You could alternatively shave a little off those 14 points, say just the 6, then use the two 5s to fill your personal ability (add health) or module (reduce stress) buckets, then have another crewmate pop over to chisel away at the remaining 8. Or let’s imagine a slightly different scenario, where the ship has a few more integrity points: You could just let the event play out and take the damage, because the benefits of doing other things (health replenishment, stress reduction, research investment) are greater.
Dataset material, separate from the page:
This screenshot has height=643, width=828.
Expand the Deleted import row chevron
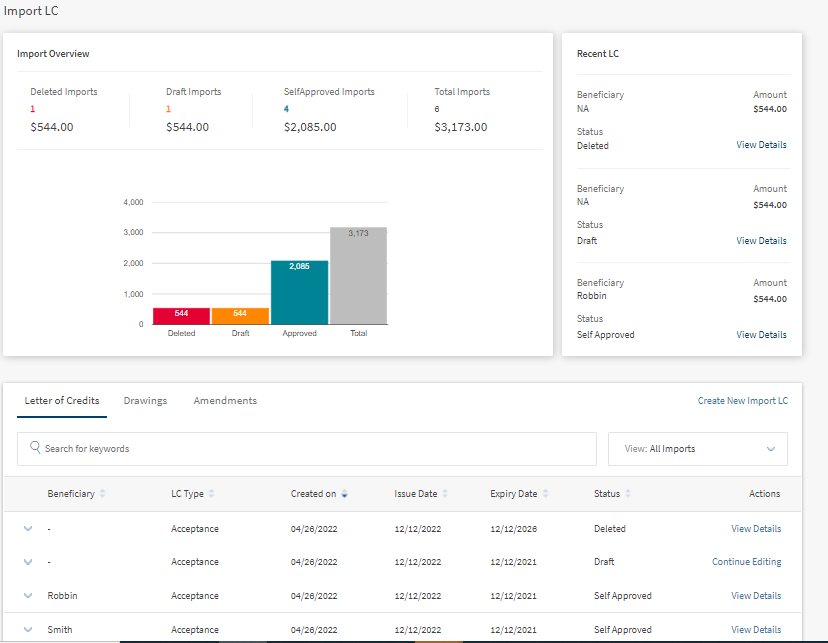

“What’s really the best thing to do?” is the circle you have to square, because it’s the “obvious” threat only half the time.

Choice Provisions

Tharsis asks you to make decisions like this up to four times per turn, once for each crew member. Then it shuffles you over to a “choices” interlude, where you can use accumulated food to buy more dice, or in the later turns, if food’s scarce, chow on dead crewmates. Or if there’s no one left to eat, just kill someone!
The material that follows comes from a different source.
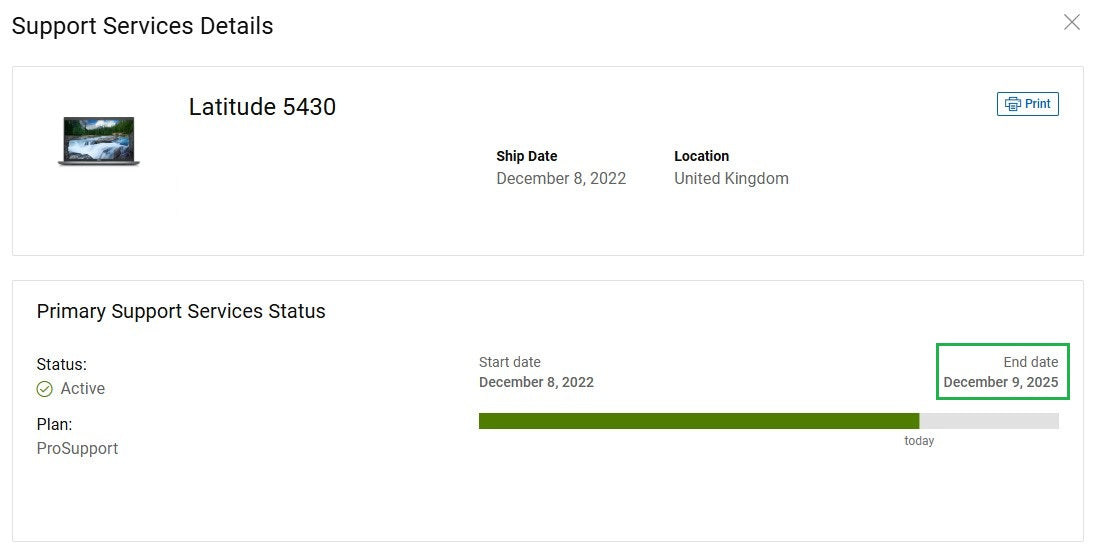
Task: Click the ProSupport plan name
Action: [x=77, y=448]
Trouble is, killing crewmates (as well as triggering hazards during dice rolls) increases stress, and that way lies madness. Let stress levels run high, and instead of helpfully benign choices between rounds, say “Would you like to trade one ship point for one health point?” you might be offered a huge pile of dice or health, but only if you butcher a compadre.

If you like brutally exacting clockwork games with appalling dilemmas, you’ll adore Tharsis. As Keith Burgun put it in a terrific piece on clockwork design for Gamasutra, “Decision-making is actually a pretty special thing – it only happens when a person understands the system enough to do something better than just make a blind guess, but also doesn’t understand it so well that they basically just have the solution.”

There’s plenty of blind guessing or flat misguided thinking you’ll have to pour into Tharsis before you’re making studied wagers or educated maneuvers. Like I said, there’s no margin for error, and the number of potential scenarios is all but infinite. And yes, as Burgun notes in his essay, a clockwork game is not a puzzle designed to be “solved.”

But break a clockwork game like Tharsis down to its constituent choices and it’s entirely puzzle-like. There’s always a best solution, the goal posts just move each time you do, the puzzle reconfiguring as the variables realign, the harrowing, enthralling, maddening path forking and re-forking until the end.